The n th term (Un) of a progression geometric is given by the formula
2(1.1)^n. Find the least value of n such that Un ≥ n
To find the value of n for which Un ≥ n, we need to solve the inequality 2(1.1)^n ≥ n.
Let's start by simplifying the inequality. We can divide both sides by n (assuming n is a positive number):
2(1.1)^n / n ≥ 1
Now, let's consider the left side of the inequality. The expression 2(1.1)^n / n can be simplified using exponential properties:
2 * (1.1^n / n)
Since we are trying to find the least value of n, let's check the values of n starting from 1 and going higher until we find a value that satisfies the inequality.
For n = 1:
2 * (1.1^1 / 1) = 2.2
Since 2.2 ≥ 1, n = 1 satisfies the inequality.
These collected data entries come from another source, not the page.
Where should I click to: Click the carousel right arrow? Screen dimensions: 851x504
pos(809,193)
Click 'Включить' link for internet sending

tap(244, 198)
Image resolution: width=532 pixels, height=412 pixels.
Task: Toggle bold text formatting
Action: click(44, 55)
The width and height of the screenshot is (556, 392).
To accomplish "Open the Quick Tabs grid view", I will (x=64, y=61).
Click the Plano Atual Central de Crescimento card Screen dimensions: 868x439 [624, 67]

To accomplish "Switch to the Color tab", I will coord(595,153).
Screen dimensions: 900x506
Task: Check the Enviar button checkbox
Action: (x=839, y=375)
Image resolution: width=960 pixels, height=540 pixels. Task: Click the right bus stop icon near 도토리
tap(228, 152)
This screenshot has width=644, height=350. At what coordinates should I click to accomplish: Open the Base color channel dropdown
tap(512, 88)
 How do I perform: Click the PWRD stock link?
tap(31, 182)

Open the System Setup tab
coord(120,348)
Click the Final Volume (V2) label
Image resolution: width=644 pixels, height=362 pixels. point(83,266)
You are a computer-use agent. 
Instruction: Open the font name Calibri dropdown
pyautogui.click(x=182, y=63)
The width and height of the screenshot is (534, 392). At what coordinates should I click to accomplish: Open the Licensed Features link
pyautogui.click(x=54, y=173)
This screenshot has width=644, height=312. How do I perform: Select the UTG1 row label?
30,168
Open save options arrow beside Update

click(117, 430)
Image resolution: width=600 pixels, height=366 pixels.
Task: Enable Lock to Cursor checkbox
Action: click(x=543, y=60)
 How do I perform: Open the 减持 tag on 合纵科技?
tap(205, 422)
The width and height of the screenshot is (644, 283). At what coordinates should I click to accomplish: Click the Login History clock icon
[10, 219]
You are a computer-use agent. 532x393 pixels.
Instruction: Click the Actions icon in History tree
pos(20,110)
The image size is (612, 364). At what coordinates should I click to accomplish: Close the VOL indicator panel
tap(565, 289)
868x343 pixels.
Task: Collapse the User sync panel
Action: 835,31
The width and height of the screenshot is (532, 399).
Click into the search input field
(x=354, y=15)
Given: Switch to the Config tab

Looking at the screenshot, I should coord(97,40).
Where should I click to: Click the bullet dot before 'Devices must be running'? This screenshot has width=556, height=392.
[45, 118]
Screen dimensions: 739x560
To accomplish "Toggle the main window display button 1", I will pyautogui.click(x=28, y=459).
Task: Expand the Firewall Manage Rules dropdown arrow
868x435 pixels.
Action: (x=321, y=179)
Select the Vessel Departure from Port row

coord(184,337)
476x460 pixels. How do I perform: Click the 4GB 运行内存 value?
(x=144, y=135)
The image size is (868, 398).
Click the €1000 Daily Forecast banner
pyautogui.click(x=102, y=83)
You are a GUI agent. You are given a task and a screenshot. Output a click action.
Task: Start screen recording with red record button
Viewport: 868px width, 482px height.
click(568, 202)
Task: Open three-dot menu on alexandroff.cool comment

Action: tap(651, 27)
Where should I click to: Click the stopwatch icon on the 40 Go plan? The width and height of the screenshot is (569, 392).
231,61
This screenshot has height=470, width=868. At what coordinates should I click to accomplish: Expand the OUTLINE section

However, we are looking for the least value of n, so we need to continue checking.
For n = 2:
2 * (1.1^2 / 2) = 2.42
Since 2.42 ≥ 2, n = 2 also satisfies the inequality. Again, we need to continue checking for smaller values of n.
For n = 3:
2 * (1.1^3 / 3) = 2.86
Since 2.86 ≥ 3, n = 3 satisfies the inequality as well.
For n = 4:
2 * (1.1^4 / 4) = 3.08
Since 3.08 ≥ 4, n = 4 satisfies the inequality.
As we can see, n = 1, 2, 3, and 4 all satisfy the inequality. However, we're looking for the least value of n. Therefore, the least value of n that satisfies the inequality is n = 1.